For the CIOs and CTOs of banks and PSPs, fraud and security are never very far from their minds. Protecting both their own organisations and their merchants from the threat of cybercrime is a truly business-critical challenge – and one in which the stakes are always changing.
The ongoing COVID-19 pandemic has brought the issue even more to the fore. With many bank branches closed, cybercriminals have jumped at the chance to develop tailored scam and spear phishing campaigns, attempting to steal consumers’ login credentials. Others have capitalised on people’s desire for information in these uncertain times, creating phishing emails purporting to offer official updates and advice. According to one report, more than 500 coronavirus-related scams and over 2,000 phishing attempts had been made in the UK by early April alone.
At the same time, the pandemic has exacerbated demand for online shopping. According to one estimate, global online retail sales increased by 74% in March compared with the same period last year. Growth in the ecommerce sector can be a great opportunity for merchants, but it also introduces new security and fraud challenges, particularly when such expansion happens internationally, across multiple different jurisdictions. Different countries have different regulatory frameworks regarding fraud and cybersecurity, and merchants trading across them need to take account of this.
The upshot for banks, PSPs and other payment companies is a more dynamic, diverse and challenging fraud and security landscape than ever before – and one that their CIOs and CTOs need to be able to navigate with ease. How to do this?
Meeting merchants’ fraud and security requirements – worldwide
A foundational principle has to be ensuring that the payments platform meets all relevant legal and regulatory requirements designed to protect the ecommerce landscape from fraud and cybercrime – that is, the likes of PCI DSS, PSD2, GDPR and so on.
In one sense, this is relatively clear and straightforward – in another, it is hugely complex.
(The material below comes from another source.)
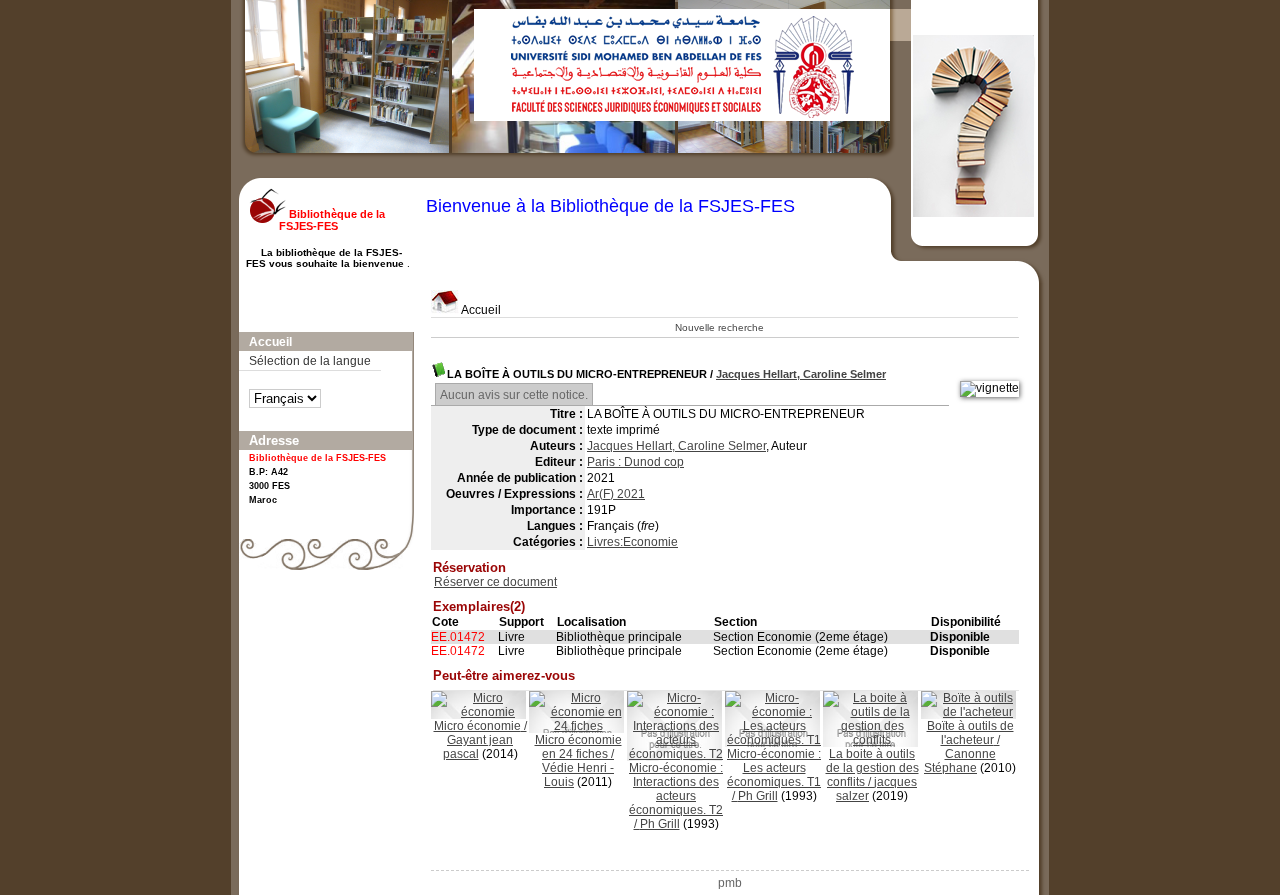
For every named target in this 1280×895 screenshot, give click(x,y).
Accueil (480, 310)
The regulatory and compliance landscapes are evolving all the time, and if merchants are trading across multiple different countries, then the combination of fraud and security requirements can get even more complicated.
A payments platform that is truly putting merchants’ needs first should also offer integration with a range of security and counter-fraud solutions, so that customers can pick and choose the right combination according to their needs. However, this is yet another challenge for CTOs and CIOs to pick up.
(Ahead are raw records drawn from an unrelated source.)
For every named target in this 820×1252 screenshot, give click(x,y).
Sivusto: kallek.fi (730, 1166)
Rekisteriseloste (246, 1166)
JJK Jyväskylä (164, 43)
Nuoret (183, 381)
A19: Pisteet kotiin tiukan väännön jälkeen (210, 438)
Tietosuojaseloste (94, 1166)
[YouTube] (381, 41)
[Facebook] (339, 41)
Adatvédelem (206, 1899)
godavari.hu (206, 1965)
White-labelled payment platforms: a solution for retaining control?
This is why an increasingly compelling option for payment businesses can be to deploy a white-labelled payments platform as opposed to developing one in-house.
This model offers immediate access to a wide range of fraud and security solutions – all already integrated with the payments platform. And it is the platform provider that ultimately takes responsibility for managing security and compliance across different jurisdictions and payment methods – not the CIO or CTO. All they need to do is undertake a single integration with the platform in question.
Furthermore, this integration is far faster than the time to build a payments platform – a boon for CIOs or CTOs who have been tasked with a payments platform development project but have competitors to keep up with. Creating a new payments platform from scratch will take years but integrating with an existing platform and white-labelling it can take weeks or even days.
Migration of merchant data is typically similarly quick and seamless, with no downtime and disruption of normal business operations. And this is another crucial piece of the fraud and security picture, because merchant downtime can be exploited by fraudsters and criminals to target their customers or even attack their infrastructure.
Staying in control of digital payments is a crucial challenge for CIOs and CTOs of all banks, PSPs, and payment businesses. A white-labelled payments platform can be the answer.